Washington D.C.: A team of researchers has provided deeper insight into how the Angelina Jolie gene, BRCA1, functions in normal breast tissue and how its loss results in breast cancer.
BRCA1 is known to suppress cancer by repairing breaks in DNA, the molecule that contains the genetic blueprint of each cell. This DNA damage occurs with aging and environmental insults.
In the new study, The Cancer Therapy & Research Center ( CTRC) researchers found that BRCA1 also serves as a limiter or governor on a gene called COBRA1 that regulates breast cell growth.
Lead author Rong Li said that they now have solid and compelling evidence that BRCA1 in breast tissue is doing something independent of DNA repair. The researchers still think DNA repair is important for BRCA1 to suppress tumor development, but they just don't think it's the whole story.

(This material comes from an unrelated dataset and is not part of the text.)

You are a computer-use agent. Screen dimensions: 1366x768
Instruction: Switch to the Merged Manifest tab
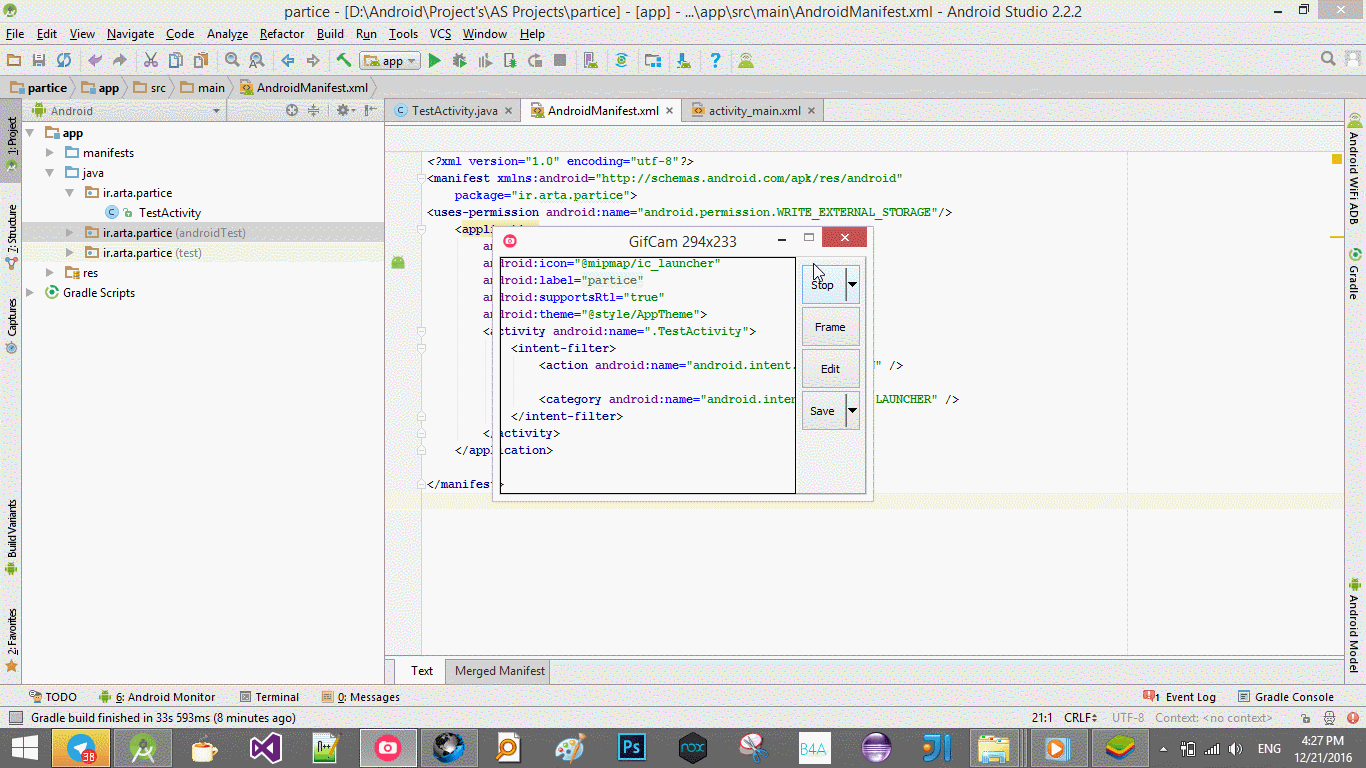pyautogui.click(x=500, y=671)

Scientists including Dr. Li have been puzzled over why loss of BRCA1 function predisposes women to only breast and ovarian cancers. Also, diminished BRCA1 activity doesn't affect men significantly, as it does women.
"From very early on, we and others in the field speculated that maybe there is a DNA repair-independent function associated with BRCA1 that can better explain this tissue and gender specificity," Dr. Li said.
The new finding provides at least part of that answer, he said, and could one day translate into better diagnostic and treatment tools for this form of breast cancer. The ultimate goal would be to slow down or even prevent breast cancer development in BRCA1 mutation carriers, he added.
The study is published in Nature Communications.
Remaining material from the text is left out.